For the entries below, print exactly the lines between the line holding "Viewport: 767px width, 929px height." and the line holding "Click the €", inclusive, and nothing else.
*** DATA EXCERPTS ***
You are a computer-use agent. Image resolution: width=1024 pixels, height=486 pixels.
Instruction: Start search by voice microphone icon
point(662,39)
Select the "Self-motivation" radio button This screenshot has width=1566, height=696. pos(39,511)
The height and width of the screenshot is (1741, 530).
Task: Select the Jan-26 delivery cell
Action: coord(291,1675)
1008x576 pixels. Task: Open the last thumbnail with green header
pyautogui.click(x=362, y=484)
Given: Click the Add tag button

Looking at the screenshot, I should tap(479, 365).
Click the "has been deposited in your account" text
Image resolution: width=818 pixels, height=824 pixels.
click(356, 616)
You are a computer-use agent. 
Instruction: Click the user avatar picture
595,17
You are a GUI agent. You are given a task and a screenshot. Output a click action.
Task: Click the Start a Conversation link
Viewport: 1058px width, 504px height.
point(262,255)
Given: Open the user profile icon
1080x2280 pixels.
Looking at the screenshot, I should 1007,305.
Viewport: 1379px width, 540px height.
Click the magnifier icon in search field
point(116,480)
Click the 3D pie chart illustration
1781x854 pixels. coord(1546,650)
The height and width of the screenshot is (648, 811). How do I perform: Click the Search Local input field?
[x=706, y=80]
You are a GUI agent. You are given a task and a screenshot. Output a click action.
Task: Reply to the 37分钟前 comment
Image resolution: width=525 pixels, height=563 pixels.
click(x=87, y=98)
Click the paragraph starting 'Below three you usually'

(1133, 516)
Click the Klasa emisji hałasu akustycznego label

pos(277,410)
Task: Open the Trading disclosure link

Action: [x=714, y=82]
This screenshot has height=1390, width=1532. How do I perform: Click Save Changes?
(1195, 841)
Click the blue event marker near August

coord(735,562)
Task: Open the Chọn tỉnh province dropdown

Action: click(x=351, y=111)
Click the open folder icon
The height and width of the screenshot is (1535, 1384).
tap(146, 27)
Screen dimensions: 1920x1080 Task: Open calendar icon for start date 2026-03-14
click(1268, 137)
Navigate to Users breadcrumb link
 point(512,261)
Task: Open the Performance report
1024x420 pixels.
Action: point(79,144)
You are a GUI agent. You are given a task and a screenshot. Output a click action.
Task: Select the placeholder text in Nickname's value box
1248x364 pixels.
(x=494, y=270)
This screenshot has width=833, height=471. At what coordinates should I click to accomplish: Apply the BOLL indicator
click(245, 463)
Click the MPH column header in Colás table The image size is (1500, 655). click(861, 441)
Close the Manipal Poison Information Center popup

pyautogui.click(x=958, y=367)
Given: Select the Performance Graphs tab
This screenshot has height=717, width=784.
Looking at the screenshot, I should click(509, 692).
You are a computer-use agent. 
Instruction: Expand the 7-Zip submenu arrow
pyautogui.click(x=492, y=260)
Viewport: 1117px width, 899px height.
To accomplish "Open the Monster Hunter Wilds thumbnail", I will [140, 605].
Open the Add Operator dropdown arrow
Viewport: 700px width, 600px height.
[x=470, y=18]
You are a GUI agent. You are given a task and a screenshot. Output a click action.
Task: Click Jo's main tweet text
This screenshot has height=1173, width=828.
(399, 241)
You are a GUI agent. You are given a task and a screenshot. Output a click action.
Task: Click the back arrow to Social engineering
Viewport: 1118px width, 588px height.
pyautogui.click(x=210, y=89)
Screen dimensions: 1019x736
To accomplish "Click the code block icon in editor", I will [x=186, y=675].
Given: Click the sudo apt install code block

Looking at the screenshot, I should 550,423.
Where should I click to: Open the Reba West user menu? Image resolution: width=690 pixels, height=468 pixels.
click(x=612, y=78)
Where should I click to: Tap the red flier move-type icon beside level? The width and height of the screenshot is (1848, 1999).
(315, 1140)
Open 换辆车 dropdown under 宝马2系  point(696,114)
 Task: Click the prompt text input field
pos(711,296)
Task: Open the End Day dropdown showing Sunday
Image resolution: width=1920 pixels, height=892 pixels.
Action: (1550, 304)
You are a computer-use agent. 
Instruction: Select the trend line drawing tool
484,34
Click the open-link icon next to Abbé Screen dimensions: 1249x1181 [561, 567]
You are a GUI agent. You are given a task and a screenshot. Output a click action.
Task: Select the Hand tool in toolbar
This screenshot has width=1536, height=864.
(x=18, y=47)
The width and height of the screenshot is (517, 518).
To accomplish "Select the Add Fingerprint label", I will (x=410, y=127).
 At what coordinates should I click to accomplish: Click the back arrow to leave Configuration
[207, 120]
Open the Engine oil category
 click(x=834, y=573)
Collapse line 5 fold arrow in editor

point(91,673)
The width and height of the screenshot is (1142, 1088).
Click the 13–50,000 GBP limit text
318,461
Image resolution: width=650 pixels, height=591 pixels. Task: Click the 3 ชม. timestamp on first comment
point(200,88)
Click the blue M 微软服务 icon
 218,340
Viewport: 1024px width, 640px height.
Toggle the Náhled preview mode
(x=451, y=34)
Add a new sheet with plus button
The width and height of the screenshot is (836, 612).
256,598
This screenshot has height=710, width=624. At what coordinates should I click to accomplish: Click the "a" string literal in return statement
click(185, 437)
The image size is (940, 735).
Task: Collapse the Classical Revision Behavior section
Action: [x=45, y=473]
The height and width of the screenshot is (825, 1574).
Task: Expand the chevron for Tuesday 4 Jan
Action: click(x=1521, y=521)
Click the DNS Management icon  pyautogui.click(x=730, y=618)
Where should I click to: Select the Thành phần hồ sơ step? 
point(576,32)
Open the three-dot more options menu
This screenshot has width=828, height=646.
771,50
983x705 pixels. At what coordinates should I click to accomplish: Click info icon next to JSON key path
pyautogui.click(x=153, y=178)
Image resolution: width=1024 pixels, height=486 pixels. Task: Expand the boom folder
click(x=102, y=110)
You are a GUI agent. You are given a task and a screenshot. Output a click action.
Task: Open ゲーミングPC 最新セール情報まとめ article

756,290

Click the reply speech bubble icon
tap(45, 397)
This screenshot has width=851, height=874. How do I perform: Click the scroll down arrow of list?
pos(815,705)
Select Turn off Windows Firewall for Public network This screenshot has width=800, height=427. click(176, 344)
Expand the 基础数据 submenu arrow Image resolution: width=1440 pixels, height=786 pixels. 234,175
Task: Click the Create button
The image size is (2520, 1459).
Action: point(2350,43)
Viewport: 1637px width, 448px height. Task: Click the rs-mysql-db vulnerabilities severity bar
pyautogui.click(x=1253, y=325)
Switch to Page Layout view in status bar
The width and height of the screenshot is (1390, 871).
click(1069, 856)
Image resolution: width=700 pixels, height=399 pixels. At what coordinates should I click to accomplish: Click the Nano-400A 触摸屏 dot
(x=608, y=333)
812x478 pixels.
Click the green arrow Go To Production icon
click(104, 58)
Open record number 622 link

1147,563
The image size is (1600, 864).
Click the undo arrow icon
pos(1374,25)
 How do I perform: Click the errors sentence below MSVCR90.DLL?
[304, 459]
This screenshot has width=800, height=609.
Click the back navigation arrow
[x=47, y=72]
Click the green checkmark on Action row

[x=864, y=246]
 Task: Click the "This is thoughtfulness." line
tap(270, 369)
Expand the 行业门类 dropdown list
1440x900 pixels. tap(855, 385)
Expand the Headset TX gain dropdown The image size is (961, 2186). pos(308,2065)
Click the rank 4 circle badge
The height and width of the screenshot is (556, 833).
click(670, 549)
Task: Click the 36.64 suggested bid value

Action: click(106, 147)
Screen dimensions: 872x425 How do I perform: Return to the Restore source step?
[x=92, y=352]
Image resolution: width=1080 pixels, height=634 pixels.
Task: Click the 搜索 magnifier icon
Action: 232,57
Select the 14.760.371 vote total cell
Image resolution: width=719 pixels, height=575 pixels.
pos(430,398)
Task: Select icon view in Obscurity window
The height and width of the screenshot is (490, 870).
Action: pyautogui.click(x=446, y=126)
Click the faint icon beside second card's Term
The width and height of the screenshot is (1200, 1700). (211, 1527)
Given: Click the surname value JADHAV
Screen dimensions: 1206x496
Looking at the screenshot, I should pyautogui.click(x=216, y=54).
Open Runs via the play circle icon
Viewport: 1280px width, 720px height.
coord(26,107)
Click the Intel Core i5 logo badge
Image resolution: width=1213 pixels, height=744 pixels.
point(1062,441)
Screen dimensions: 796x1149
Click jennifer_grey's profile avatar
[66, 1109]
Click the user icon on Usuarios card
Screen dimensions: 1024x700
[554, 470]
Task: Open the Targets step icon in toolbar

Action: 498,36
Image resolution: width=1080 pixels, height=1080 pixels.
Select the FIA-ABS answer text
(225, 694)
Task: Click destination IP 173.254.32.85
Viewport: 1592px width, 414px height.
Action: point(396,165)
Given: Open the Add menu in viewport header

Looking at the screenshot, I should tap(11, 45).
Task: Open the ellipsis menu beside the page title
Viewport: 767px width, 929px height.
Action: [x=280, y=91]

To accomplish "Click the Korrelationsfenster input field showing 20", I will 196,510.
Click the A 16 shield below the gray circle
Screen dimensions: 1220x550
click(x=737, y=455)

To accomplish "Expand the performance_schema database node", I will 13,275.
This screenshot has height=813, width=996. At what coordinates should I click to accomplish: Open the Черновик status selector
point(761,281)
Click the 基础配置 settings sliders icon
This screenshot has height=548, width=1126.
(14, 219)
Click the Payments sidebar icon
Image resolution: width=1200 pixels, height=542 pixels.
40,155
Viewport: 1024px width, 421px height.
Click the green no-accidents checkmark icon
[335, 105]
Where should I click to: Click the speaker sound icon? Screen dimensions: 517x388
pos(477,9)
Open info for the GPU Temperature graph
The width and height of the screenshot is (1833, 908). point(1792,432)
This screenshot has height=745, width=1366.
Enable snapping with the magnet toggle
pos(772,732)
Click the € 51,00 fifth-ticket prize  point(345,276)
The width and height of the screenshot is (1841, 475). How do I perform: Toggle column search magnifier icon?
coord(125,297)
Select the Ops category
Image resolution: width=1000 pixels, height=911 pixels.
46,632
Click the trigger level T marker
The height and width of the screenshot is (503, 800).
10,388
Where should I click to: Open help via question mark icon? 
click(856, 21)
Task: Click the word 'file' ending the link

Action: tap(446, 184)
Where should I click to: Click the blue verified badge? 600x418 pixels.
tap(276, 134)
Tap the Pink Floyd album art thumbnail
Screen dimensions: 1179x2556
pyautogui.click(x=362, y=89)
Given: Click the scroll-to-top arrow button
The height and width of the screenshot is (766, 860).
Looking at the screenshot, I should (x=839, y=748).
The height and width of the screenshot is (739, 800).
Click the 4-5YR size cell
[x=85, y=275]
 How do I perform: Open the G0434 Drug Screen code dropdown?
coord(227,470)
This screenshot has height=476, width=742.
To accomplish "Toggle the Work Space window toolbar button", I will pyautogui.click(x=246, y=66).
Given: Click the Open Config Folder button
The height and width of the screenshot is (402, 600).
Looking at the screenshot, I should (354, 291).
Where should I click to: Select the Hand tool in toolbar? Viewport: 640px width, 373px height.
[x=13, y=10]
*** End of DATA EXCERPTS ***
* [RESULT FOR THIS EXERCISE]
Viewport: 767px width, 929px height.
Action: [x=280, y=91]

To accomplish "Click the Korrelationsfenster input field showing 20", I will 196,510.
Click the A 16 shield below the gray circle
Screen dimensions: 1220x550
click(x=737, y=455)

To accomplish "Expand the performance_schema database node", I will 13,275.
This screenshot has height=813, width=996. At what coordinates should I click to accomplish: Open the Черновик status selector
point(761,281)
Click the 基础配置 settings sliders icon
This screenshot has height=548, width=1126.
(14, 219)
Click the Payments sidebar icon
Image resolution: width=1200 pixels, height=542 pixels.
40,155
Viewport: 1024px width, 421px height.
Click the green no-accidents checkmark icon
[335, 105]
Where should I click to: Click the speaker sound icon? Screen dimensions: 517x388
pos(477,9)
Open info for the GPU Temperature graph
The width and height of the screenshot is (1833, 908). point(1792,432)
This screenshot has height=745, width=1366.
Enable snapping with the magnet toggle
pos(772,732)
Click the € 51,00 fifth-ticket prize  point(345,276)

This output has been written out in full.